◆ **Problem to work on**: Please copy out the entries below exactly, beginning with the line that contains "USASexGuide Review (36, 2412)" and ending with the line that contains "Piotr Rudzki (31, 691)", and include nothing outside that span.

(Dataset records)
------------
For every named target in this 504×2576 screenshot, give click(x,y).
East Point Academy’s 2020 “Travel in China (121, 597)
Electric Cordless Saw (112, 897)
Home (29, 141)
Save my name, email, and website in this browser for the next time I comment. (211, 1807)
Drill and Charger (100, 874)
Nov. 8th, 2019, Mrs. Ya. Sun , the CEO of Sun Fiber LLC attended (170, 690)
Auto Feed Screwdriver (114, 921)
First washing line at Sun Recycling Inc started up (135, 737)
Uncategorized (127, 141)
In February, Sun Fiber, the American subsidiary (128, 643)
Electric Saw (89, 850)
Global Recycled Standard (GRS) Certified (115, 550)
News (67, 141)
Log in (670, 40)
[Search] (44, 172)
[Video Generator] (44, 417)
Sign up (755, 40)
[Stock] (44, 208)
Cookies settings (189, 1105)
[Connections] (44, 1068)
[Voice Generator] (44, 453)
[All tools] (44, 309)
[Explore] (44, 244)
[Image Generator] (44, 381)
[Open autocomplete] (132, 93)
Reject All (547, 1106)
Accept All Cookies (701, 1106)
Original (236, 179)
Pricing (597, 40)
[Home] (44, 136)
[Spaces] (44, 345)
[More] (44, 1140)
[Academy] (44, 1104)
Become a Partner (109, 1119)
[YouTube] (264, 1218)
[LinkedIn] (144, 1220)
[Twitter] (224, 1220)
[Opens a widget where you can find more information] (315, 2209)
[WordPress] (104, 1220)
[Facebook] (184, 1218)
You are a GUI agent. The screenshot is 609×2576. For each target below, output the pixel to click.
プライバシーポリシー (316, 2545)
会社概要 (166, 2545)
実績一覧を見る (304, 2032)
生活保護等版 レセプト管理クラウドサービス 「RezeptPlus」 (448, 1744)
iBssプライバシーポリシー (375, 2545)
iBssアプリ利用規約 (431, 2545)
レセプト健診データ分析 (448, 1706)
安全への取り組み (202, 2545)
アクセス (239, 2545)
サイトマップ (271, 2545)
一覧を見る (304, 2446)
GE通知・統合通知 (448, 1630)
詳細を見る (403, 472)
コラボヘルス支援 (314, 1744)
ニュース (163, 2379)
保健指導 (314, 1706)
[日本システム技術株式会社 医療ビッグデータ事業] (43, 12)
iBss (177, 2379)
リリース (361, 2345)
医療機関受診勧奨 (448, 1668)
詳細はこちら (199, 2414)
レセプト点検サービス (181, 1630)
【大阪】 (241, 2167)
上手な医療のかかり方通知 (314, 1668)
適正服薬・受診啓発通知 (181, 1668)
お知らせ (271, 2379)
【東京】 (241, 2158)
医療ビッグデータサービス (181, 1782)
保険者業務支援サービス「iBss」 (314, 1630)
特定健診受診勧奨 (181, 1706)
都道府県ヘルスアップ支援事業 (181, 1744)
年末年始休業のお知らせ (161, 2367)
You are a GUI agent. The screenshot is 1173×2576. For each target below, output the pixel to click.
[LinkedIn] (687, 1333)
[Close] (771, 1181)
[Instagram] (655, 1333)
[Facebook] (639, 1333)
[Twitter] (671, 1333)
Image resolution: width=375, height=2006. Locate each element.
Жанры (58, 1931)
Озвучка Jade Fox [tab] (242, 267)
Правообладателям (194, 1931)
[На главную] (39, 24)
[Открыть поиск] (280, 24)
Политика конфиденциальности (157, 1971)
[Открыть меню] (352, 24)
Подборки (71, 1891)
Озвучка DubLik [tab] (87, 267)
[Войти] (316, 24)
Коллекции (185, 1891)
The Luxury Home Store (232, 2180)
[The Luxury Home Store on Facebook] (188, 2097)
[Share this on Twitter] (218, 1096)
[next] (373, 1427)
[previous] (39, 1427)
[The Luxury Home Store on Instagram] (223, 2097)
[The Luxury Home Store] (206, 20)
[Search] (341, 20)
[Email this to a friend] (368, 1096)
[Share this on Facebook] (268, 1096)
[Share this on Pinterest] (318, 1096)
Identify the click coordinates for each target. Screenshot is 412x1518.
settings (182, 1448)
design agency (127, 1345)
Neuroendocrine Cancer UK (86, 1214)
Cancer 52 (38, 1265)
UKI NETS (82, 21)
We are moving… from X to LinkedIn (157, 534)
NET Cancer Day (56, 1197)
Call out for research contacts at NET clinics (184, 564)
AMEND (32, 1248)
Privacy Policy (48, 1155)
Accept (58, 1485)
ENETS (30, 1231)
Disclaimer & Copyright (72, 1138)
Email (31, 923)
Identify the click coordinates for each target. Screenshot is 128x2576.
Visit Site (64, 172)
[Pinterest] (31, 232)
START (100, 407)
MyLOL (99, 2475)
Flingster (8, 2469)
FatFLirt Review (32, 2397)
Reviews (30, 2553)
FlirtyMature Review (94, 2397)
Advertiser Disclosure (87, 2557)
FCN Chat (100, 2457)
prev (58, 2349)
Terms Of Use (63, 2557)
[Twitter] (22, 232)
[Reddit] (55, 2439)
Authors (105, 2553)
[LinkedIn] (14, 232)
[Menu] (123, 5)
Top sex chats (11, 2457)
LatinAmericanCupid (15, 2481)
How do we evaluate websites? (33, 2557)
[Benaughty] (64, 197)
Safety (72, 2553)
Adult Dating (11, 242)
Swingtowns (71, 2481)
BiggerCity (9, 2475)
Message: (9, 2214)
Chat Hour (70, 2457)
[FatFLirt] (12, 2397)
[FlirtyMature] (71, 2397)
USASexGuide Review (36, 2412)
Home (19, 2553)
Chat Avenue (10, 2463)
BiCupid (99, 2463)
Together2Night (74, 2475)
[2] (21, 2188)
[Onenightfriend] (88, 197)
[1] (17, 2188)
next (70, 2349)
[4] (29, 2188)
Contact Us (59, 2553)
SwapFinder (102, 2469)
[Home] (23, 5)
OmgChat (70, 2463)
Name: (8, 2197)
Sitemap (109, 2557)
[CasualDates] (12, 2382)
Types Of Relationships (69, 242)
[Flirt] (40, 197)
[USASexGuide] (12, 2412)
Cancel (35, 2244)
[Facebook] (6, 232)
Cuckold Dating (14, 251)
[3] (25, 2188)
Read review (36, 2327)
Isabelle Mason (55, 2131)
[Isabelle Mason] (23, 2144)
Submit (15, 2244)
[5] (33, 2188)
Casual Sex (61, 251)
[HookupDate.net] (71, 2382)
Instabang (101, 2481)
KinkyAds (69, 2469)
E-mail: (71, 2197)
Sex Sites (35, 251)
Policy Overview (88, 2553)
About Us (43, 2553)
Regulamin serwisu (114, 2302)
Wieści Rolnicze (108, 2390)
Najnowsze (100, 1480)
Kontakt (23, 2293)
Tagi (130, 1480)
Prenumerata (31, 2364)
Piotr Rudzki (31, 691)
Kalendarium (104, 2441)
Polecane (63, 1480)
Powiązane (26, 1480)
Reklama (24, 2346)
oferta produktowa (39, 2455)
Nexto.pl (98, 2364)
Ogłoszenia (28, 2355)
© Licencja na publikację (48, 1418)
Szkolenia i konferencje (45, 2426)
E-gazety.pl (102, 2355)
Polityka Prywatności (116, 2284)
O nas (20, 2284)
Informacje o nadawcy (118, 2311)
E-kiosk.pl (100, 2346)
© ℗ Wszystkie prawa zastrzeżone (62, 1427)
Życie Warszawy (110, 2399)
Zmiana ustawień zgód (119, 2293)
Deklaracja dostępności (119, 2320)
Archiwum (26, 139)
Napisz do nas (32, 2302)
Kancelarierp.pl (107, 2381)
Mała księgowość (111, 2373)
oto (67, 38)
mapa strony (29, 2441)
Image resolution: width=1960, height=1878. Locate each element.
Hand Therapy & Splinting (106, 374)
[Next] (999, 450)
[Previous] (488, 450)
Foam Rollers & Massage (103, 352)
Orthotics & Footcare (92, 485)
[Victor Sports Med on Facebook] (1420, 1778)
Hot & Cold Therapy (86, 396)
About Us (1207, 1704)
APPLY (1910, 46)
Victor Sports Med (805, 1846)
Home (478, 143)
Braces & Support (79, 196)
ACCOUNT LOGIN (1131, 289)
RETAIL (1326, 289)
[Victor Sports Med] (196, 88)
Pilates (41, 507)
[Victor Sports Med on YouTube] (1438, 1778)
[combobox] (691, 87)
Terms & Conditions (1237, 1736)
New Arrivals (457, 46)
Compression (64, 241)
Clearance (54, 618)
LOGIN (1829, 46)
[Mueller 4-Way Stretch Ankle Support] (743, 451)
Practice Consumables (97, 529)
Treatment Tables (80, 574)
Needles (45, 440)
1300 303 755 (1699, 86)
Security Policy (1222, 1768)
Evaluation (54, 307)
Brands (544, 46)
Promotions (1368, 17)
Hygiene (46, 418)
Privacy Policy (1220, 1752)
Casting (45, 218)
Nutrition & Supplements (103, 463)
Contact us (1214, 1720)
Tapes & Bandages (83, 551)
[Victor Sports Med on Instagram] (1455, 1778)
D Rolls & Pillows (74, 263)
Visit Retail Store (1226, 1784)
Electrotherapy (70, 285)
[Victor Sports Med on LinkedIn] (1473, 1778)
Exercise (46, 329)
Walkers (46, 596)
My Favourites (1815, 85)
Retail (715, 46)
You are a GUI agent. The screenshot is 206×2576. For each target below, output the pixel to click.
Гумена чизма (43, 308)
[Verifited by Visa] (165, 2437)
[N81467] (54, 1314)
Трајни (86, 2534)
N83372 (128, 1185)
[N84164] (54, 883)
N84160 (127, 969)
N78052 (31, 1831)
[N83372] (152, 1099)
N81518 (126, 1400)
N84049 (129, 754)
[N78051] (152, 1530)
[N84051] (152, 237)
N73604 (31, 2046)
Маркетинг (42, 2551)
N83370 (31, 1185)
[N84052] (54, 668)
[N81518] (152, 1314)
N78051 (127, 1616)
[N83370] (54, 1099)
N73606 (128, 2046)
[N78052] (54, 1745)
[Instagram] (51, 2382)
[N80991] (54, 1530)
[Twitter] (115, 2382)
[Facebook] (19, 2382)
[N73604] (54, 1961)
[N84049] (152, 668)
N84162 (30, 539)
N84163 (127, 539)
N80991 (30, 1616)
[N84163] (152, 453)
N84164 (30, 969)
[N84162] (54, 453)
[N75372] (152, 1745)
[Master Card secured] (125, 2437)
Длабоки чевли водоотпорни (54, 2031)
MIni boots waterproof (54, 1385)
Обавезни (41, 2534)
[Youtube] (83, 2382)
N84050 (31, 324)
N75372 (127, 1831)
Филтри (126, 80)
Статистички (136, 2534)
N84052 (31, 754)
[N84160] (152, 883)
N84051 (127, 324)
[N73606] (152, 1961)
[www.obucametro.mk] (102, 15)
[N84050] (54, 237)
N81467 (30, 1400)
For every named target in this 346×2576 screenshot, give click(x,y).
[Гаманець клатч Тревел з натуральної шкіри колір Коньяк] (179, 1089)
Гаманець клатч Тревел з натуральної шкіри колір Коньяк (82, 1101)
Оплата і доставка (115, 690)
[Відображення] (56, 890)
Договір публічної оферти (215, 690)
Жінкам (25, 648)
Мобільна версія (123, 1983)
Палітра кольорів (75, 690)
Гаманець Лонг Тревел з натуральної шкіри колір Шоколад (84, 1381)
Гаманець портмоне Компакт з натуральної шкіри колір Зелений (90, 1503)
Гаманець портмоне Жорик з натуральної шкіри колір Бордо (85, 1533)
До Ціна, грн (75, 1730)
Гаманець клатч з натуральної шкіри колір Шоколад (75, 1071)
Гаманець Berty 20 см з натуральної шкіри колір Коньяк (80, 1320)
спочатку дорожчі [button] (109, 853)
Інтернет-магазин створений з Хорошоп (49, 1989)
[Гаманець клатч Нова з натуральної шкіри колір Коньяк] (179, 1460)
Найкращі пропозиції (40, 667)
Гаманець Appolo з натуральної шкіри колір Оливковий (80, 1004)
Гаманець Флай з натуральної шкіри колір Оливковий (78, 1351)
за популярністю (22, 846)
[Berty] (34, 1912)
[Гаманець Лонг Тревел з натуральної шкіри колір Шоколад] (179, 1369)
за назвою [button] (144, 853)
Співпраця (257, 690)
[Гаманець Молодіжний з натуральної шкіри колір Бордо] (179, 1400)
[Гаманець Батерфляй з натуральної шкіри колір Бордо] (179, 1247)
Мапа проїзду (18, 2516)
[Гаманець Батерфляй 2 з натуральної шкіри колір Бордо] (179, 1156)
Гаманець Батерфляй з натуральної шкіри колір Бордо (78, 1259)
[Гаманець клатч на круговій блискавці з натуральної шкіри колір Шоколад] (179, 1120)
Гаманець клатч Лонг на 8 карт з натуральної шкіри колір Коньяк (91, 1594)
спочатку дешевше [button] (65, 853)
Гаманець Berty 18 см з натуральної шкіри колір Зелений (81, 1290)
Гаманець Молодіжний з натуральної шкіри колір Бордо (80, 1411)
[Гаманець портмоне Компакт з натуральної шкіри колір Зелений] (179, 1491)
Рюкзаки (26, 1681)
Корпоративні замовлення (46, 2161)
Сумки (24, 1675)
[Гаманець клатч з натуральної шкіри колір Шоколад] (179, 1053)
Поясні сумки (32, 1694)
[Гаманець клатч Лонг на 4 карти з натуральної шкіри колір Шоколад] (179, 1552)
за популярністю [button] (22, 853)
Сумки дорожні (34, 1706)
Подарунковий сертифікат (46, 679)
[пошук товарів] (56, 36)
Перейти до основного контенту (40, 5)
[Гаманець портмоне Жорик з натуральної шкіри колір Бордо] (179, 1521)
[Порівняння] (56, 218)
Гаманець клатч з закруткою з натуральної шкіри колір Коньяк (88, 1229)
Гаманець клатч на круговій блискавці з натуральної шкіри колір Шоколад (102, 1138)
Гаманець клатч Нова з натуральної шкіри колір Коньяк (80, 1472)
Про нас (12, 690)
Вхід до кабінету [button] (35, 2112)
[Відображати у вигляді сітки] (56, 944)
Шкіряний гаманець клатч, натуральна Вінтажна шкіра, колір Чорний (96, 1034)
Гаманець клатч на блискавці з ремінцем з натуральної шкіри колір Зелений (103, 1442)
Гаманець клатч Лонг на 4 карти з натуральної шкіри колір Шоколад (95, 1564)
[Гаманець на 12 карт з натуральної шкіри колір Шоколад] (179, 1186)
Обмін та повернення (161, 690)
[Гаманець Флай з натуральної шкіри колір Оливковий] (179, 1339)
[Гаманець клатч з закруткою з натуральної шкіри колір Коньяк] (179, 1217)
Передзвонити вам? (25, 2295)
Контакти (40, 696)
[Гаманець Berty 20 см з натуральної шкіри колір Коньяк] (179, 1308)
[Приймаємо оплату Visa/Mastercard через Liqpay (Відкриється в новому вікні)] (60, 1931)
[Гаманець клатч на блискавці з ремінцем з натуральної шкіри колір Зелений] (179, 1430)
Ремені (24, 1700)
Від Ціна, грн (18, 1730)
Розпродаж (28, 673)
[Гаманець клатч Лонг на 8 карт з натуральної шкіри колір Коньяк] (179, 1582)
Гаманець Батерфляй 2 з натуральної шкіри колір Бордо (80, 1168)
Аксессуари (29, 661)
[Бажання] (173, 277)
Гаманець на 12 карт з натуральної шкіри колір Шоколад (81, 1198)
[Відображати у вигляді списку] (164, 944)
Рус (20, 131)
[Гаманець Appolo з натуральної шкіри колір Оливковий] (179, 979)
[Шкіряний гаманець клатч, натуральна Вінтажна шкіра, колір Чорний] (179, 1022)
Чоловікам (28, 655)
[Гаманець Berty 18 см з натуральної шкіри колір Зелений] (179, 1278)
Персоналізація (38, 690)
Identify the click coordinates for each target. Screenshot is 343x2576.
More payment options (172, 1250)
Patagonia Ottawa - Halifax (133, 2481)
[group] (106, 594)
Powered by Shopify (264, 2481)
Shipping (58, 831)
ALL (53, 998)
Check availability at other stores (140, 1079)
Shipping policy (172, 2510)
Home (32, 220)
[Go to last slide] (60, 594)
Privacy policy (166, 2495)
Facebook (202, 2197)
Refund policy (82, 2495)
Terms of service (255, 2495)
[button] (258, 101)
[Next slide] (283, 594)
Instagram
------------
◆ **Solution below**:
USASexGuide Review (36, 2412)
Home (19, 2553)
Chat Avenue (10, 2463)
BiCupid (99, 2463)
Together2Night (74, 2475)
[2] (21, 2188)
[Onenightfriend] (88, 197)
[1] (17, 2188)
next (70, 2349)
[4] (29, 2188)
Contact Us (59, 2553)
SwapFinder (102, 2469)
[Home] (23, 5)
OmgChat (70, 2463)
Name: (8, 2197)
Sitemap (109, 2557)
[CasualDates] (12, 2382)
Types Of Relationships (69, 242)
[Flirt] (40, 197)
[USASexGuide] (12, 2412)
Cancel (35, 2244)
[Facebook] (6, 232)
Cuckold Dating (14, 251)
[3] (25, 2188)
Read review (36, 2327)
Isabelle Mason (55, 2131)
[Isabelle Mason] (23, 2144)
Submit (15, 2244)
[5] (33, 2188)
Casual Sex (61, 251)
[HookupDate.net] (71, 2382)
Instabang (101, 2481)
KinkyAds (69, 2469)
E-mail: (71, 2197)
Sex Sites (35, 251)
Policy Overview (88, 2553)
About Us (43, 2553)
Regulamin serwisu (114, 2302)
Wieści Rolnicze (108, 2390)
Najnowsze (100, 1480)
Kontakt (23, 2293)
Tagi (130, 1480)
Prenumerata (31, 2364)
Piotr Rudzki (31, 691)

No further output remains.